◆ Texto extraído:
══════════
Limitados en el tiempo, en el espacio y en nuestra capacidad pensante, únicamente
podemos exaltar a Dios por lo inalcanzable de sus pensamientos y designios. La
alabanza y la gratitud deben impregnar nuestras manifestaciones de asombro, no
solo por la perfección de la obra de sus manos, sino por la inteligencia y
cabalidad de todos sus diseños. Somos el fruto de sus pensamientos, y por tanto
valiosos, preciosos y especiales. Y tanto más especiales somos cuando, después
de inquirir en sus maravillosas y formidables proezas, estamos disfrutando de
su presencia y de su amor eternos.
CONCLUSIÓN
Como
hemos podido ver, la vida humana es tremendamente valiosa para Dios. Nosotros,
como criaturas suyas que somos, no debemos desvirtuar el cuidadoso mimo que Él
ha puesto en cada una de nuestras vidas y en la de los demás. Nuestra es la
tarea de valorar toda vida humana del mismo modo que Cristo valoró cada vida.
Aunque muchas vidas no sean sagradas, dado que no desean servir a Dios, esto no
significa que debamos despreciarlas, sino que aún más deberemos ennoblecerlas
para que un día adquieran su verdadera plenitud en Cristo Jesús, Señor nuestro.
══════════
◆ Entradas proporcionadas:
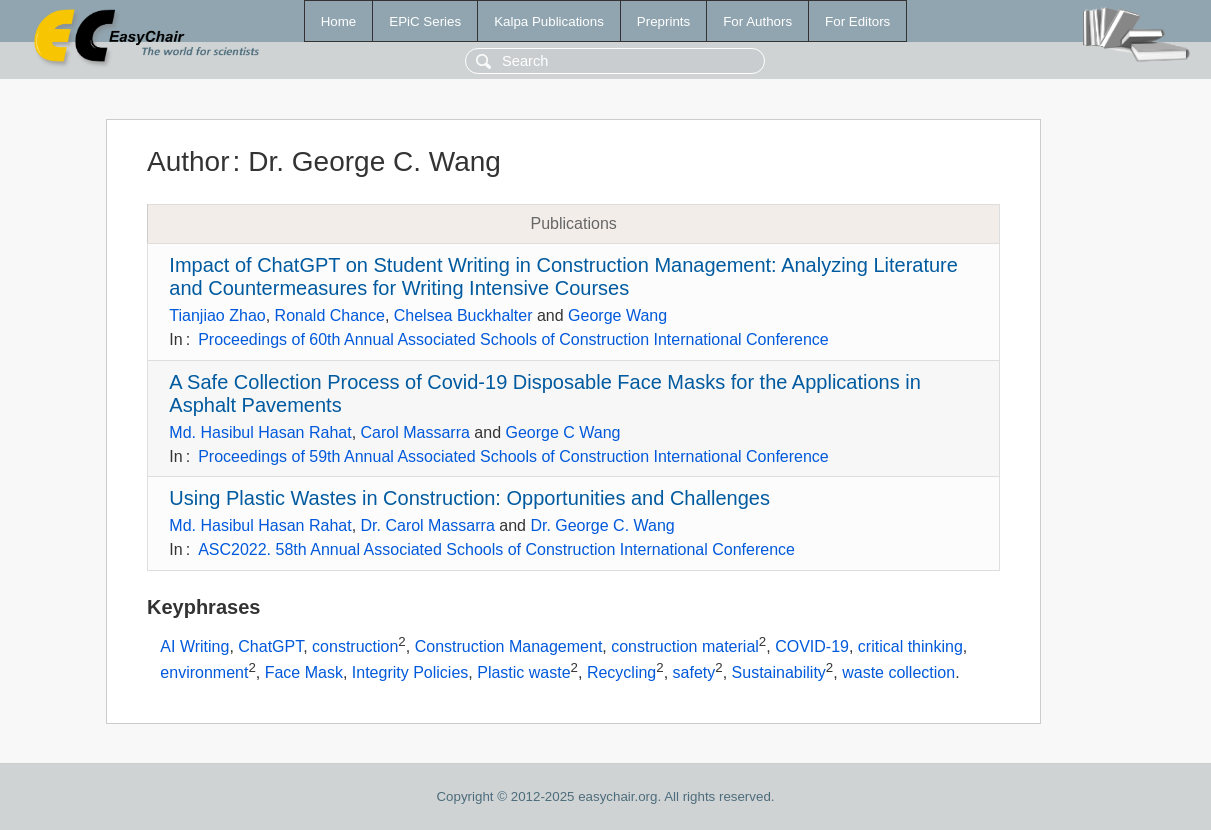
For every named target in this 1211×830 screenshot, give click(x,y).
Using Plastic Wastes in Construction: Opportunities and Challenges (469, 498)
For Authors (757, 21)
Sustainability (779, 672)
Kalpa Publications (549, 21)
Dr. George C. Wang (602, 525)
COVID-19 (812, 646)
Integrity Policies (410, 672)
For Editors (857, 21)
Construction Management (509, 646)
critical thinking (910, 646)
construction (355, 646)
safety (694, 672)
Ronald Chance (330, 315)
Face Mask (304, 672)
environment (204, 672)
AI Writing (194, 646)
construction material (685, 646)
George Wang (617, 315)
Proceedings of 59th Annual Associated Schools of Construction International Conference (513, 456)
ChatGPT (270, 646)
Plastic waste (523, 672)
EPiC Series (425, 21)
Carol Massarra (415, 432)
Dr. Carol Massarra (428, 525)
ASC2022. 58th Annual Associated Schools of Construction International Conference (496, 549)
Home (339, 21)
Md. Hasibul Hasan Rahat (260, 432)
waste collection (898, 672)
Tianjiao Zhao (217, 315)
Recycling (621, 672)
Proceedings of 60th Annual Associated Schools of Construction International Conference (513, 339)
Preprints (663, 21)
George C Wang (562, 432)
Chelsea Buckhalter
══════════
◆ Ejercicio escrito: Duplica íntegramente el texto sobre el valor de la vida humana para Dios, sin cambiar nada. Basta con el texto para resolver esto, sin recurrir a las entradas.

◆ Respuesta al problema:
Limitados en el tiempo, en el espacio y en nuestra capacidad pensante, únicamente
podemos exaltar a Dios por lo inalcanzable de sus pensamientos y designios. La
alabanza y la gratitud deben impregnar nuestras manifestaciones de asombro, no
solo por la perfección de la obra de sus manos, sino por la inteligencia y
cabalidad de todos sus diseños. Somos el fruto de sus pensamientos, y por tanto
valiosos, preciosos y especiales. Y tanto más especiales somos cuando, después
de inquirir en sus maravillosas y formidables proezas, estamos disfrutando de
su presencia y de su amor eternos.
CONCLUSIÓN
Como
hemos podido ver, la vida humana es tremendamente valiosa para Dios. Nosotros,
como criaturas suyas que somos, no debemos desvirtuar el cuidadoso mimo que Él
ha puesto en cada una de nuestras vidas y en la de los demás. Nuestra es la
tarea de valorar toda vida humana del mismo modo que Cristo valoró cada vida.
Aunque muchas vidas no sean sagradas, dado que no desean servir a Dios, esto no
significa que debamos despreciarlas, sino que aún más deberemos ennoblecerlas
para que un día adquieran su verdadera plenitud en Cristo Jesús, Señor nuestro.